Addictive Crispy Chilli Cucumber Bowl

Jules Clancy


I used to think cucumber was boring UNTIL I had a bumper crop this Summer. After coming up with creative ways to eat cucumber for weeks, I discovered that this humble veg is actually a textural powerhouse. All it needs is some umami and heat to bring it to life like in this Crispy Chilli Cucumber Bowl.

I adore it here with the cooked protein as a meal on it’s own but you could skip the protein and turn it into an unexpected show-stopping Summer side salad.

IT couldn’t be easier with just 3 ingredients:

+ cucumber (of course!)

+ cooked protein

+ chilli crisp oil.

That’s it.

And yes you can add an extra ingredient with the herbs like I did in the photo but that’s just for visuals and totally optional.

Now I’m counting the days to Summer. Not for the weather – but for the opportunity to eat this on repeat again. Fingers crossed my next Summer crop is bountiful.

If you don’t have chilli crisp oil go directly to the Asian section in the supermarket and buy some. Right now.

Or if you don’t want to treat your taste buds to a flavour explosion see the variations below the recipe for other substitutes.

 
Total Time 5 minutes
Servings 1 healthy food lover

Ingredients

  • 1 large cucumber
  • 200 g / 7 oz  cooked protein eg. roast chicken
  • 1 tablespoon chilli crisp oil

PLUS Ingredient

  • fresh herbs optional

Instructions

  • Dice cucumber 1cm (1/2in) chunks. Place in a bowl.
  • Scatter over cooked protein.
  • Drizzle over chilli crisp oil
  • If using the optional herbs sprinkle on at the end.

Variations & Substitutions

chilli crisp oil – use any chilli oil or make your own chilli oil or use Sriracha or other hot sauce and a splash of olive oil.

different protein – I’ve used roast chicken here but boiled or poached eggs, cooked sausages, cooked fresh fish, canned fish, canned chickpeas, canned black beans or cooked meatballs will be fab.

different sauce – use a dairy-free sour cream like this Cashew sauce or hummus or any of those dips you get at the supermarket like hummus or eggplant dip or beet deep or make a tahini sauce with equal parts tahini, lemon juice and water or this macadamia ‘ricotta’.

different fresh veg – baby spinach, salad leaves, shredded lettuce (any kind), diced tomato, diced zucchini, diced red bell peppers (capsicum), snow peas or sugar snap peas, kale leaves.

more substantial (carb lovers) – serve with pita or wraps or tortillas or tortilla chips or cooked rice.

more substantial (low carb) – good with a hunk of avocado.
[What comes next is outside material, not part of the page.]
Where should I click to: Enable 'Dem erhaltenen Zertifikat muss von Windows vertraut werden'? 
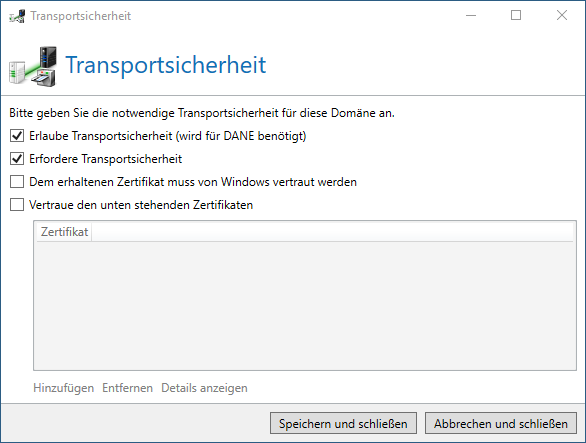[17, 182]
And some roast cashews, almonds, walnuts or pine nuts or sesame seeds.

more flavour – serve with fresh herbs like coriander (cilantro), mint or basil. Freshly ground black pepper, furikake (Japanese rice seasoning), chilli flakes, grated parmesan, roast cashews, toasted pumpkin seeds.

Waste Avoidance Strategy

cucumber – use for another meal. Will keep in the fridge in a plastic bag for 2 weeks or so.
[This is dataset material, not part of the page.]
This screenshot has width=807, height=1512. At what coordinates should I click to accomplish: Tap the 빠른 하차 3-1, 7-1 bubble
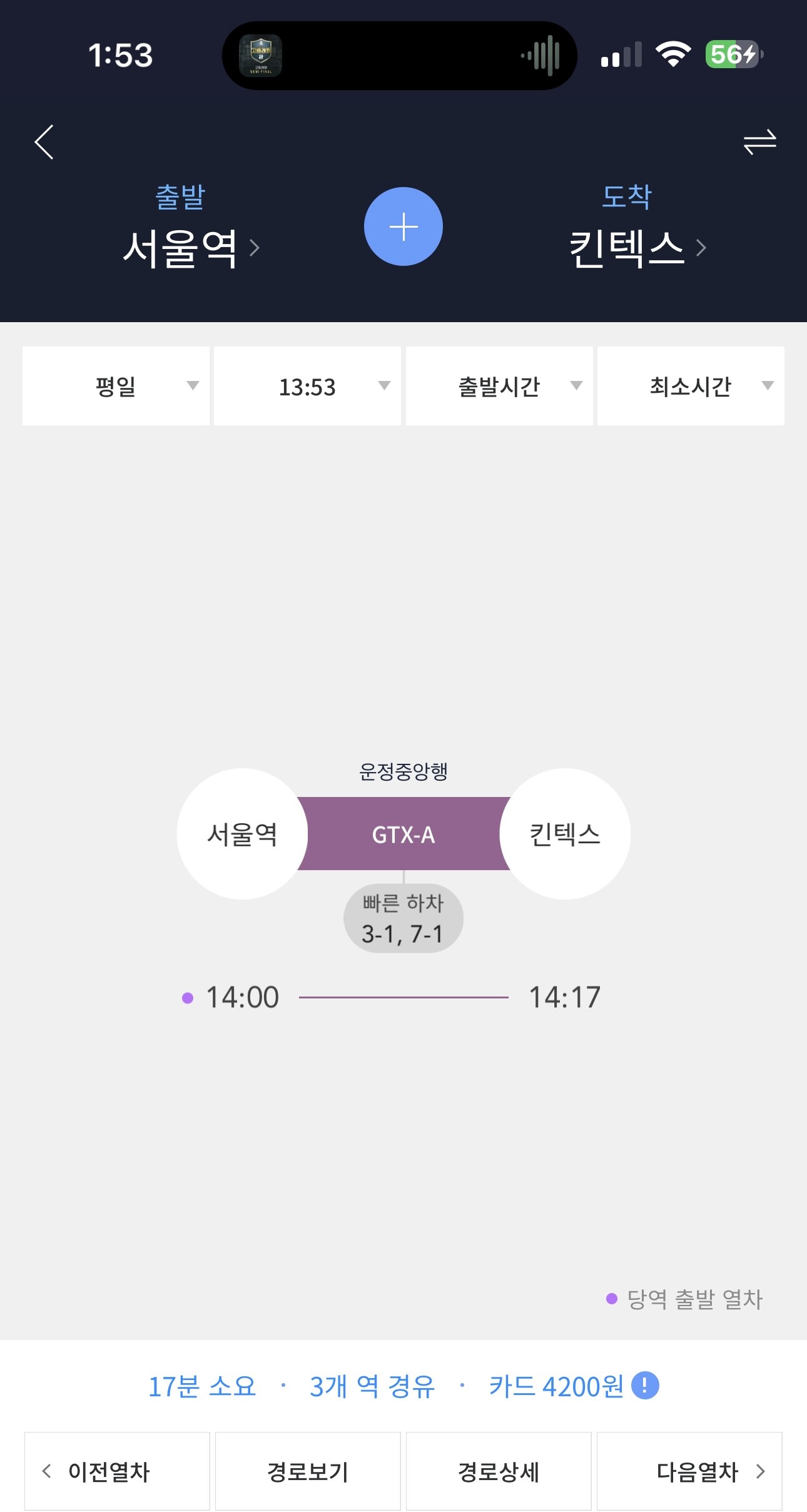coord(404,918)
cooked protein – most cooked protein you can freeze.

chilli crisp oil – keep in the pantry.

fresh herbs – best to use for another meal. Most will keep for a week or so in the fridge.

Problem Solving Guide

bland – more chilli oil! Or add in a flavour bomb.

Prep Ahead

Yes! Just prepare as per the recipe. Either keep at room temperature if it’s only a few hours before serving or refrigerate if longer. Then to serve bring back to room temperature or you can eat it chilled.